Surenchère sécuritaire à l’Assemblée nationale

L’émotion ressentie par les Français à la suite de l’effroyable attentat, perpétré le soir du 14 juillet à Nice, est immense. Quatre-vingt-quatre personnes, dont dix enfants, ont perdu la vie, et de nombreux blessés garderont des séquelles toute leur vie.

Comme chaque citoyen, j’ai été extrêmement choqué par cet acte abject, d’une violence inouïe, et je veux avant tout exprimer ma solidarité et ma compassion envers les victimes et leurs proches.

Comme de nombreux citoyens, j’ai également été choqué, dès les premières heures qui ont suivies mais aussi lors du débat à l’Assemblée nationale, par la déferlante de surenchère politicienne devant le traumatisme collectif qui a touché le peuple français le jour de sa fête nationale. Une nouvelle fois, une grande part de nos élites politiques se révèle incapable de se montrer à la hauteur de l’évènement. Une nouvelle fois, alors que les citoyens sont unis dans la même peine et que nombre d’entre eux ont prouvé leur courage et leur sang-froid pendant cet évènement, la classe politique déchire l’unité nationale.

Là où la situation exigeait de la dignité et de l’humilité, nous n’avons eu qu’excès et invective. L’opposition se déchaine sans la moindre retenue, et de façon honteuse, alors qu’elle est responsable de la baisse des effectifs des forces de sécurité et de maintien de l’ordre quand elle était au pouvoir.
Le gouvernement intensifie sans consultation du Parlement les opérations militaires en Syrie et en Irak et fait voter la prolongation d’un état d’urgence qui n’a pourtant empêché ni cet attentat, ni les meurtres ignobles des policiers de Magnanville.
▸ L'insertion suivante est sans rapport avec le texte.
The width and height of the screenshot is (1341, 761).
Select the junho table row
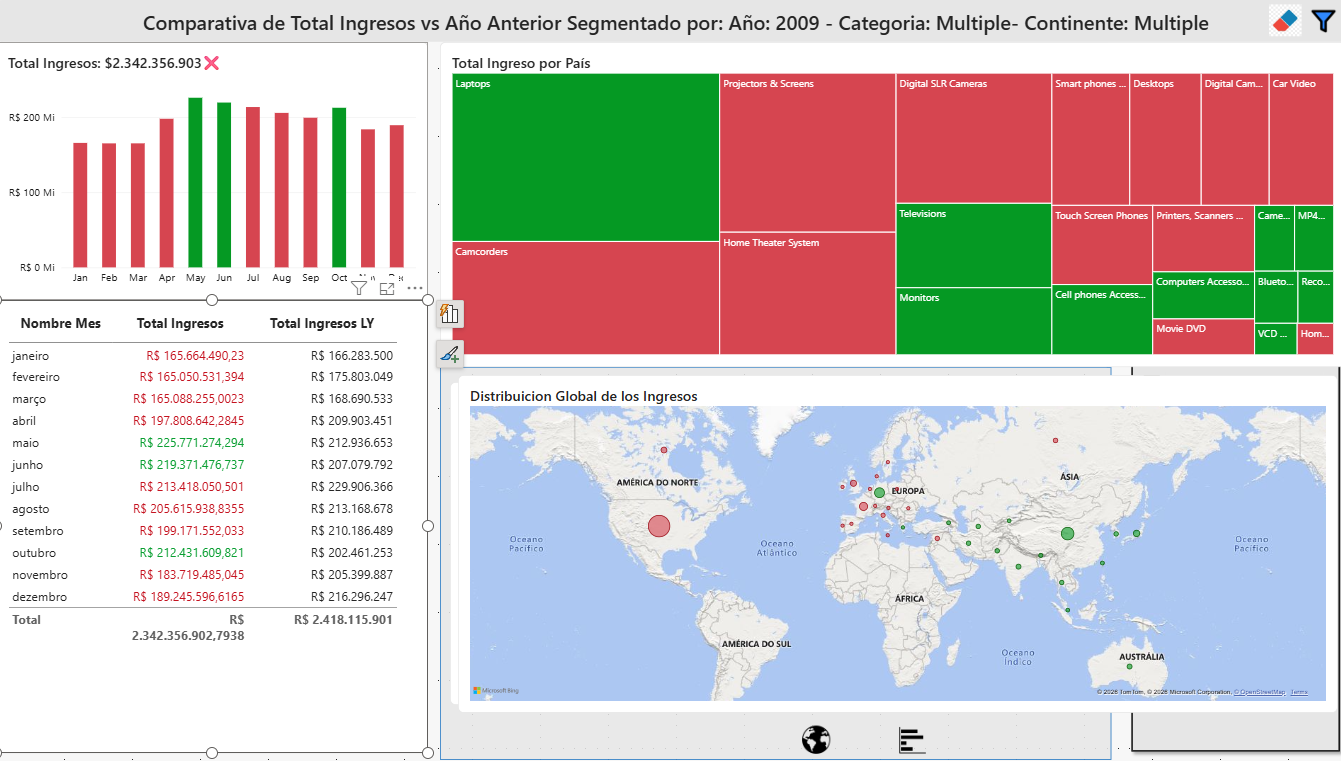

Pourtant, en tout état de cause, l’efficacité de l’état d’urgence a déjà été remise en question par la commission d’enquête parlementaire comme par de nombreux spécialistes des questions de sécurité. Pour tenter de justifier sa décision, un amalgame volontaire est aujourd’hui insidieusement instillé par le gouvernement entre l’état d’urgence qui écarte les juges judiciaires, y compris les juges anti-terroristes, des décisions importantes (avec les résultats constatés de perquisitions ou d’assignations à résidence sans aucune efficacité), et le déploiement de forces de police qui relève du plan Vigipirate !

Il est quand même également important de rappeler que n’importe quel préfet peut décider de mesures d’ordre public. Enfin les lois votées récemment, et notamment celle du 3 juin sur le terrorisme et la procédure pénale, dotent déjà notre pays d’un arsenal législatif conséquent, que beaucoup d’entre nous jugent inquiétant, et qui autorisent par exemple le ministre de l’intérieur à assigner à résidence ou à mettre sous contrôle administratif des personnes en dehors de toute procédure judiciaire.

Le débat à l’Assemblée nationale sur la prolongation de l’état d’urgence s’est réduit à un débat stérile basé sur une surenchère sécuritaire à visée électorale. L’occasion nous était pourtant donnée de nous interroger sur notre volonté collective de vivre ou non dans un constant état d’urgence, et sur les conséquences politiques et sociétales d’un tel choix.

Pour ma part, pleinement conscient de la nécessité de la lutte anti-terroriste et de la sécurité pour tous, j’ai néanmoins refusé, en votant contre la prolongation de l’état d’urgence pour 6 mois, de cautionner ce qui ressemble de plus en plus à une simple opération de récupération politicienne.